If solubility product of `A_3 B_2` is 'K' then the solubility of `A_3 B_2` will be

To find the solubility of the compound \( A_3B_2 \) given its solubility product \( K \), we can follow these steps: ### Step 1: Write the dissociation equation The dissociation of \( A_3B_2 \) can be represented as: \[ A_3B_2 (s) \rightleftharpoons 3A^{3+} (aq) + 2B^{2-} (aq) \] ### Step 2: Define the solubility Let the solubility of \( A_3B_2 \) be \( S \).
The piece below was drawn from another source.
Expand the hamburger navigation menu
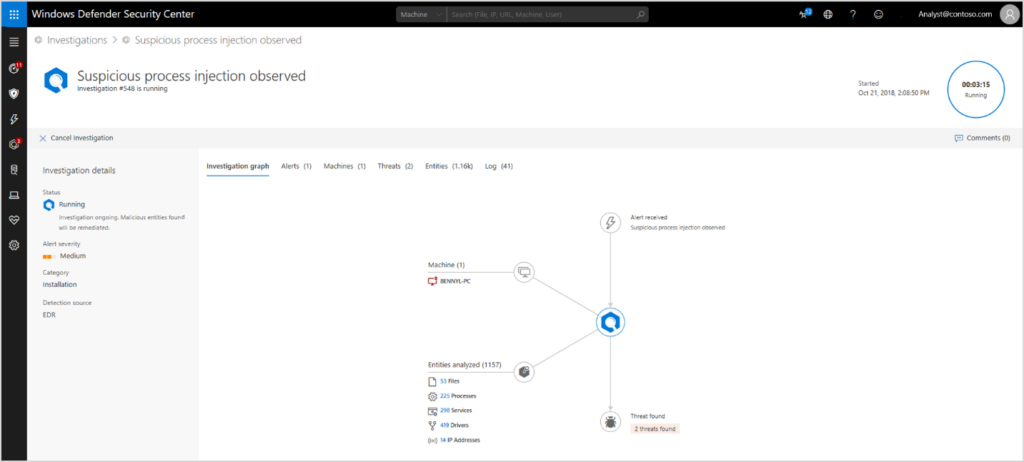This screenshot has width=1024, height=462. (14, 42)
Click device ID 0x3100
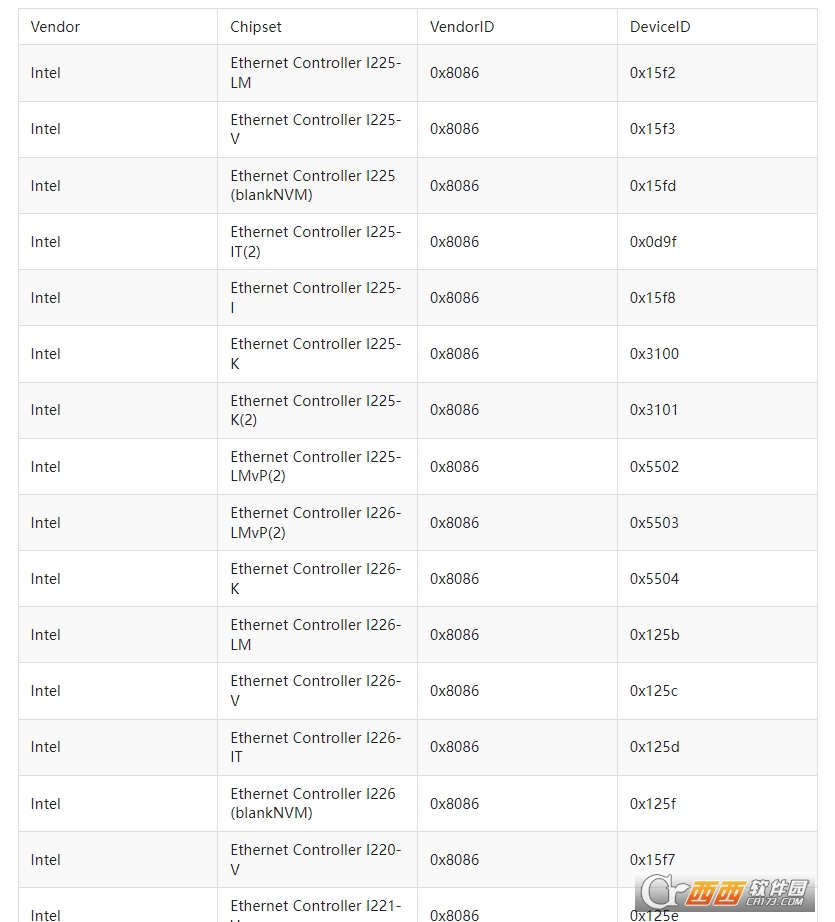835x922 pixels. pos(654,354)
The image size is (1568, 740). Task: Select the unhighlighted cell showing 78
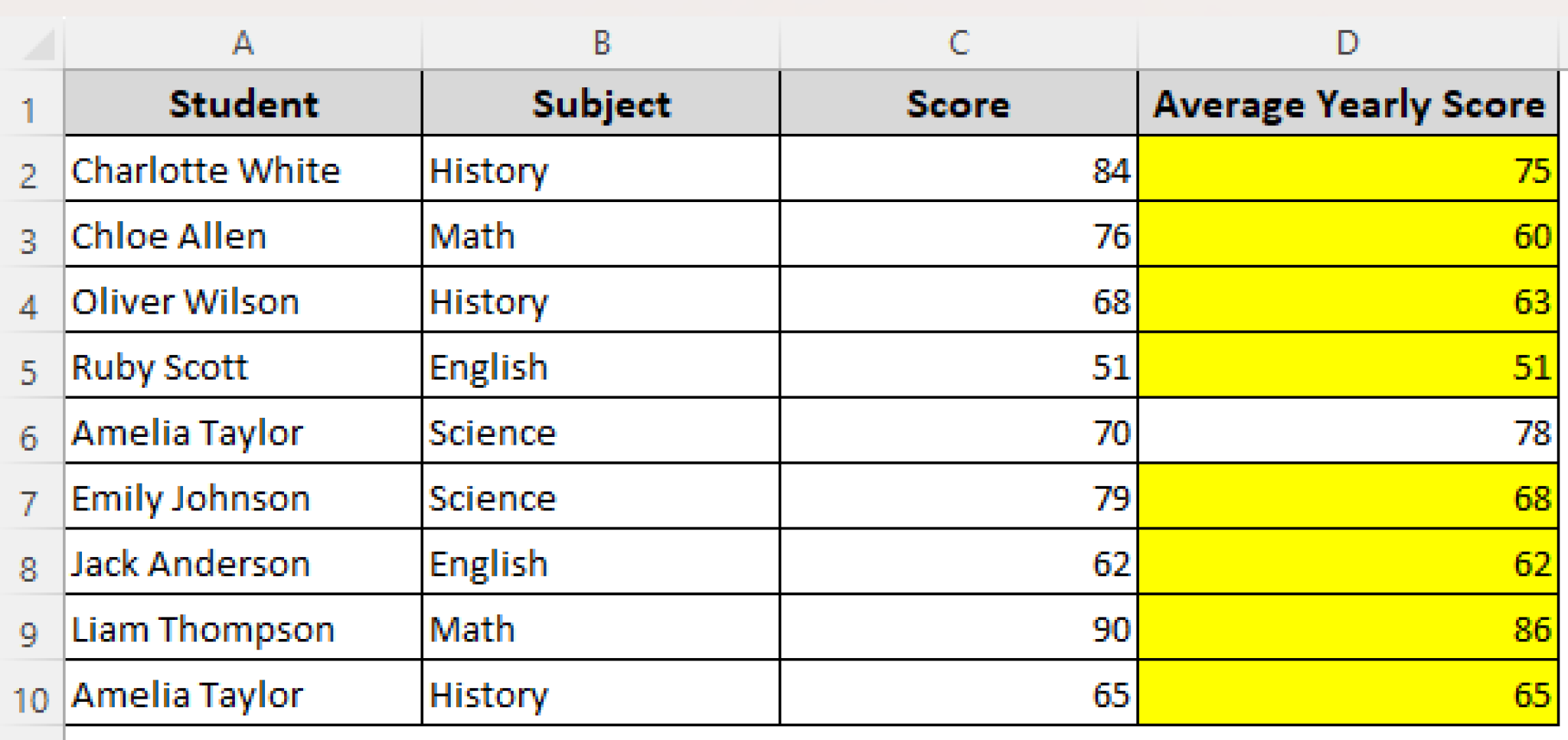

When \( A_3B_2 \) dissolves, it produces: - 3 moles of \( A^{3+} \) ions, which gives a concentration of \( 3S \) - 2 moles of \( B^{2-} \) ions, which gives a concentration of \( 2S \) ### Step 3: Write the expression for the solubility product \( K \) The solubility product \( K \) can be expressed in terms of the concentrations of the ions: \[ K = [A^{3+}]^3 \cdot [B^{2-}]^2 \] Substituting the concentrations from the solubility: \[ K = (3S)^3 \cdot (2S)^2 \] ### Step 4: Simplify the expression Calculating the powers: \[ K = 27S^3 \cdot 4S^2 = 108S^5 \] ### Step 5: Solve for \( S \) Now, we can rearrange the equation to solve for \( S \): \[ S^5 = \frac{K}{108} \] Taking the fifth root of both sides gives: \[ S = \left(\frac{K}{108}\right)^{\frac{1}{5}} \] ### Final Answer Thus, the solubility of \( A_3B_2 \) is: \[ S = \left(\frac{K}{108}\right)^{\frac{1}{5}} \] ---